I lowered my head and turned toward our bedroom. I could feel the tears stinging my eyes, but I couldn't understand what had me so worked up. I thought of how, even at such a young age, you and Alex had taken to each other like crabs to sand. When your daddy came into our bedroom, where I was sitting cross-legged on the floor of my closet, I said, “I just can't stand the thought of Alex and Carolina not being together. The way he cuddles her up and she coos at him.”

Your daddy sat down beside me, and I leaned on his shoulder. He kissed my head and said, “I know you're coming from a good place, babydoll. But just because something is in your heart doesn't mean it's necessarily the right thing.”

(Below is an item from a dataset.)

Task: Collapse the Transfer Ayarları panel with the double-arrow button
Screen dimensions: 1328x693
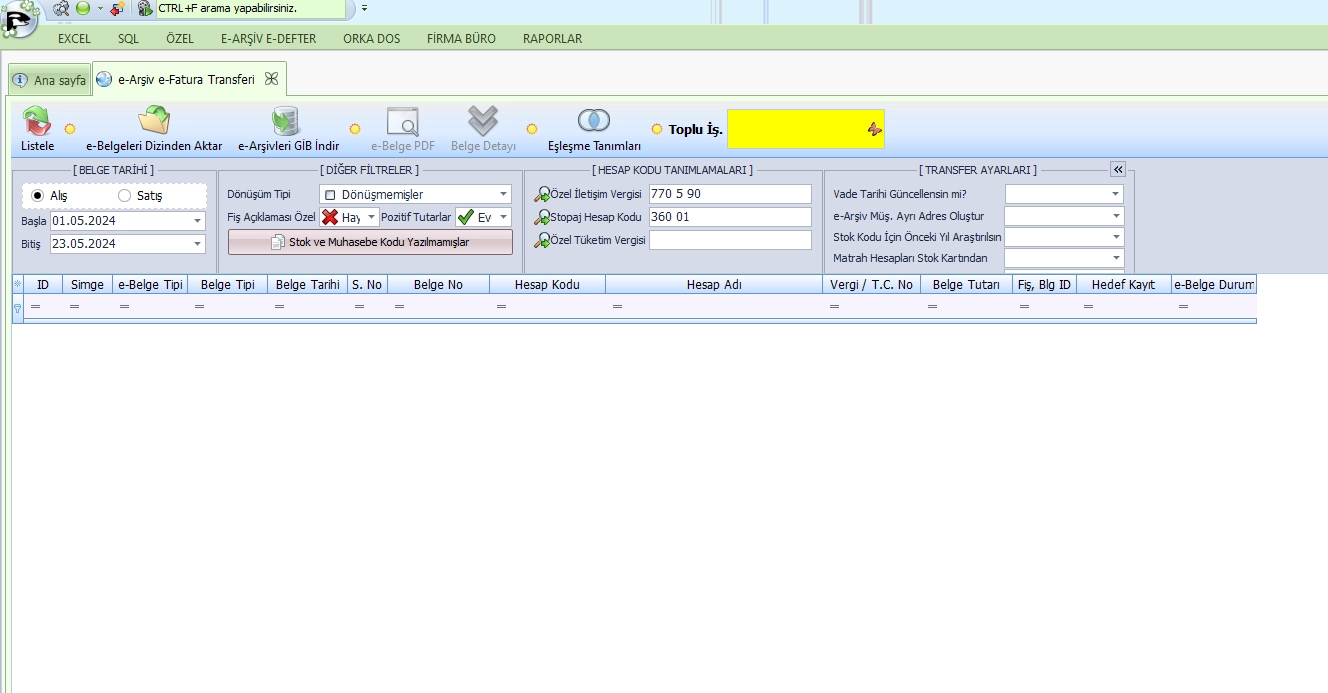Action: (x=1118, y=169)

I closed my eyes, wondering how I could have one such unfathomably wonderful child but still feel like I needed something—and someone—more. Alex's daddy passed through my mind, and I reasoned that I needed lots of love around me to fill the void of losing my first husband.

But now I know that isn't it. It's just that, even before time itself, written in the stars was the truth that you were born to be my baby. And I was born to be your momma.